- [任務說明 1]
請將這篇 MapReduce 替換字串筆記中從「throws IOException, InterruptedException」開始、到「able來做為輸出的key。」結束的部分逐字抄寫下來。
- [任務說明 2]
請根據這篇 MapReduce 替換字串筆記回答下列問題。
(a) 要替換的輸入檔案叫什麼名字？
(b) 專案設定中的編譯輸出目錄被設為哪個路徑？
(c) mapper 用什麼做為輸出的 key？

#### 文字片段

爪哇小子: 【筆記】使用MapReduce來替換字串(replace string)的簡單程式

2015年6月3日星期三

【筆記】使用MapReduce來替換字串(replace string)的簡單程式

拜歐先把要替換的檔案上傳到HDFS中。

上傳完成後，使用下列指令檢視其內容：

hdfs dfs -cat /user/javakid/replace/replace.txt

輸入的檔案為replace.txt，其內容如下：

foo1234foo567foo890foo123foo
foo1234foo567foo890foo123foo
foo1234foo567foo890foo123foo
foo1234foo567foo890foo123foo
foo1234foo567foo890foo123foo
foo1234foo567foo890foo123foo
foo1234foo567foo890foo123foo
foo1234foo567foo890foo123foo
foo1234foo567foo890foo123foo
foo1234foo567foo890foo123foo

再來開始寫程式，拜歐是用Intellij IDEA來撰寫程式，在專案設定中，將編譯的輸出目錄(compile output path)設定為/home/javakid/study/hadoop/classpath。

第一個要寫的是 mapper：

package idv.jk.study.hadoop.myself;

import org.apache.hadoop.io.LongWritable;
import org.apache.hadoop.io.NullWritable;
import org.apache.hadoop.io.Text;
import org.apache.hadoop.mapreduce.Mapper;

import java.io.IOException;

/**
 * Created by javakid on 2015/6/3.
 */
public class StringReplaceMapper
        extends Mapper<LongWritable, Text, NullWritable, Text>
{
    private static final String TARGET = "foo";
    private static final String REPLACEMENT = "bar";

    @Override
    protected void map(LongWritable key, Text value, Context context)
            throws IOException, InterruptedException
    {
        String line = value.toString();

        if(line.indexOf(TARGET) >= 0)
        {
            context.write(NullWritable.get(),
                            new Text(line.replaceAll(TARGET, REPLACEMENT)));
        }
    }
}

在mapper的輸出，拜歐要的只是替換後的每一行字串，這些值的key是什麼，並不重要，所以在上列程式中的第27行，用NullWritable來做為輸出的key。

########
#### 資料清單

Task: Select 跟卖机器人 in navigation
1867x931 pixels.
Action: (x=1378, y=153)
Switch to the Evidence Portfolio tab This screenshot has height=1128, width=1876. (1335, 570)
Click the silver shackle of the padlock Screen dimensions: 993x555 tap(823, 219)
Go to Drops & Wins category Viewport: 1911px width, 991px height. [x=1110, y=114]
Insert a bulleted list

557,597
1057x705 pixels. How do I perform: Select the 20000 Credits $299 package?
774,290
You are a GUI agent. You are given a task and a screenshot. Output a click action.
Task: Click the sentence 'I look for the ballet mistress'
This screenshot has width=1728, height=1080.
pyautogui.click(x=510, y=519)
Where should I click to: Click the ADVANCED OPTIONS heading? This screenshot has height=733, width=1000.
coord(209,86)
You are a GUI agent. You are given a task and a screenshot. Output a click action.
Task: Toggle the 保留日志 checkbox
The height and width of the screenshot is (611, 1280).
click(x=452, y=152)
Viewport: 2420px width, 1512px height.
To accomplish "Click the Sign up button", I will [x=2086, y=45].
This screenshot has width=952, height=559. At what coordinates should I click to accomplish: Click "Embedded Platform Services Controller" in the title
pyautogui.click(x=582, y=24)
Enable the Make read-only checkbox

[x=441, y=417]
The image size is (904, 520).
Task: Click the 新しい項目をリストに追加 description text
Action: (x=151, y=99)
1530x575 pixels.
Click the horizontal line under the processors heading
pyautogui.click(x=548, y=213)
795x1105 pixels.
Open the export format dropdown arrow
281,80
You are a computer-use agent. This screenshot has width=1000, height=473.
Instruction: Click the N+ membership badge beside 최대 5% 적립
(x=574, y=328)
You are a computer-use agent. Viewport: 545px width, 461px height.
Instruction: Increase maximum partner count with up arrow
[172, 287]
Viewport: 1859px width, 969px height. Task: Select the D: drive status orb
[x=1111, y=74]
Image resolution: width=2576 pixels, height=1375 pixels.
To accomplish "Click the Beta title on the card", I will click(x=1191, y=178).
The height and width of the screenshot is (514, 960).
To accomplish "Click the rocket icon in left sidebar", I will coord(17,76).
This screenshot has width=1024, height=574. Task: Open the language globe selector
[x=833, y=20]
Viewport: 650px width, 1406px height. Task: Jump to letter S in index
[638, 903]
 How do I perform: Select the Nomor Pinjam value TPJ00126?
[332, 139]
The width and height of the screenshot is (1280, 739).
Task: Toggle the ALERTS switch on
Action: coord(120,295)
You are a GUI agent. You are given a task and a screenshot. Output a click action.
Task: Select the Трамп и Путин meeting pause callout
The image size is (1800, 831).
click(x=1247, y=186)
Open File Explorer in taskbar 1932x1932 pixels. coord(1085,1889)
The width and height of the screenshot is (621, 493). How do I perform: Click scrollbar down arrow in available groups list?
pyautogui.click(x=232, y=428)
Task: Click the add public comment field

########

- [正確結果 1]
throws IOException, InterruptedException
    {
        String line = value.toString();

        if(line.indexOf(TARGET) >= 0)
        {
            context.write(NullWritable.get(),
                            new Text(line.replaceAll(TARGET, REPLACEMENT)));
        }
    }
}

在mapper的輸出，拜歐要的只是替換後的每一行字串，這些值的key是什麼，並不重要，所以在上列程式中的第27行，用NullWritable來做為輸出的key。

- [正確結果 2]
(a) replace.txt
(b) /home/javakid/study/hadoop/classpath
(c) NullWritable